TEKS BACAAN:
****************************************

Mohon tunggu...
Sutiono Gunadi
Sutiono Gunadi Mohon Tunggu... Purna tugas - Blogger

Born in Semarang, travel-food-hotel writer. Movies, ICT, Environment and HIV/AIDS observer. Email : sutiono2000@yahoo.com, Trip Advisor Level 6 Contributor.

Selanjutnya

Tutup

Film Pilihan

Film "Beragam Lintas Budaya" Mengawali Festival Kebhinekaan 4

25 Februari 2021   05:19 Diperbarui: 1 Maret 2021   09:21 870
+
Laporkan Konten
Laporkan Akun
Kompasiana adalah platform blog. Konten ini menjadi tanggung jawab bloger dan tidak mewakili pandangan redaksi Kompas.
Lihat foto
Tari Pendet (sumber: travelyuk.com)

Tadi malam, Rabu 24 Februari 2021 Festival Kebhinekaan 4 dibuka oleh Ira Lathief,  salah satu penggagas acara Festival Kebhinekaan. Festival Kebhinekaan 4 ini berbeda dengan tahun-tahun sebelumnya yang diadakan secara offline. Gara-gara pandemi Covid-19, maka Festival Kebhinekaan 4 terpaksa diadakan secara virtual melalui laman Zoom Dan Youtube. Tema festival kali ini adalah "Unity in Diversity'.

Selain pemutaran film berwawawasan pluralitas, Festival Kebhinekaan 4 juga diisi dengan InspiringTalk, Millennial Talk, pelatihan ilustrasi Canva, Refleksi Lintas Agama, pameran foto, yoga dan meditasi virtual, wisata virtual ke tempat ibadah lintas agama, wisata virtual bagi anak-anak disabilitas, pertunjukan virtual wayang potehi dan lelang virtual pasar rakyat Lasem Dan Diskusi. Acara Festival Kebhinekaan 4 ini berlangsung dari Rabu 24 Februari 2021 hingga Minggu 28 Februari 2021.

Setelah pembukaan Festival Kebhinekaan 4, langsung dilakukan pemutaran film pendek berjudul "Beragama Lintas Budaya". Yang kemudian dilanjutkan dengan Inspiring Talk bersama Gus Roy Muthado santri jebolan Pesantren Tebu Ireng, Jombang yang kini memimpin pesantren di Bogor.

Film "Beragama Lintas Budaya"

Film ini sepertinya dibuat tanpa pemain utama dan hanya bermain dengan pengambilan aneka budaya yang bersifat multikultural yang tumbuh subur di Indonesia. Melalui gambar, sutradara tanpa narasi suara mempertunjukkan beragamnya budaya yang dimiliki bangsa Indonesia.

****************************************

DATA LATIHAN:
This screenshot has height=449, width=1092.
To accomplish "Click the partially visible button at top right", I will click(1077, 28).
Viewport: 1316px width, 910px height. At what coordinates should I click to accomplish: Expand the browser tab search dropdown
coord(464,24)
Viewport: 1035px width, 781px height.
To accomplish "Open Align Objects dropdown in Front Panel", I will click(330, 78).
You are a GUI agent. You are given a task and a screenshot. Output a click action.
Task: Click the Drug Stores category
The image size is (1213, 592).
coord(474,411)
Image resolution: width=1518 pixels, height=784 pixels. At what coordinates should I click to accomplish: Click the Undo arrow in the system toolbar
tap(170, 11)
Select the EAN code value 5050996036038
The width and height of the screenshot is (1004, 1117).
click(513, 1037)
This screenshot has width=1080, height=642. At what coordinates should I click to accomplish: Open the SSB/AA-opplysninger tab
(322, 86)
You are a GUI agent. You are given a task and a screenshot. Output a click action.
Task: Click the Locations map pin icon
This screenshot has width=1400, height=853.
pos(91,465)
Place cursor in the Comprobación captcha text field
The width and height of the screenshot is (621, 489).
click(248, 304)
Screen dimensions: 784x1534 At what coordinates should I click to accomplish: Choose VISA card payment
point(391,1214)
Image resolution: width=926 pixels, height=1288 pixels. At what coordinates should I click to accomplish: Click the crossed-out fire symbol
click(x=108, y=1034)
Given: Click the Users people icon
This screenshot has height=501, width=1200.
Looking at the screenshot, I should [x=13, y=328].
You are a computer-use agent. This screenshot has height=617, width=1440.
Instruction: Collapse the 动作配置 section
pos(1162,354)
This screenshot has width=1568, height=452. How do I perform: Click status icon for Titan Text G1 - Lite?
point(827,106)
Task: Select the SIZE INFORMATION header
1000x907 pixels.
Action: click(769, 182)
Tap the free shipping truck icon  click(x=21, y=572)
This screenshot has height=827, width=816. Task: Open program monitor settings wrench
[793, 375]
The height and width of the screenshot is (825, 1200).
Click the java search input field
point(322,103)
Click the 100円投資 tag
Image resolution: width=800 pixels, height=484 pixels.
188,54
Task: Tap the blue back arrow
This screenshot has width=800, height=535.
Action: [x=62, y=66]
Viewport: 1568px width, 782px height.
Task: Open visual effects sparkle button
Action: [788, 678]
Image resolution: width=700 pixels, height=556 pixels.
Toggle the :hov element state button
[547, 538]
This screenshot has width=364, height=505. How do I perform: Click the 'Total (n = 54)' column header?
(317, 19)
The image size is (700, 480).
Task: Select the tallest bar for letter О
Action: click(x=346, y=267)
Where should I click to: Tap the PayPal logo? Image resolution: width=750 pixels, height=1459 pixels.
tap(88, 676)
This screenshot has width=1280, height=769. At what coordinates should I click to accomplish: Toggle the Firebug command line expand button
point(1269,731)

****************************************

TUJUAN LATIHAN: Menurut artikel tentang Festival Kebhinekaan 4, melalui platform apa festival tersebut diadakan secara virtual?

JAWABAN LATIHAN: Festival Kebhinekaan 4 diadakan secara virtual melalui Zoom dan YouTube.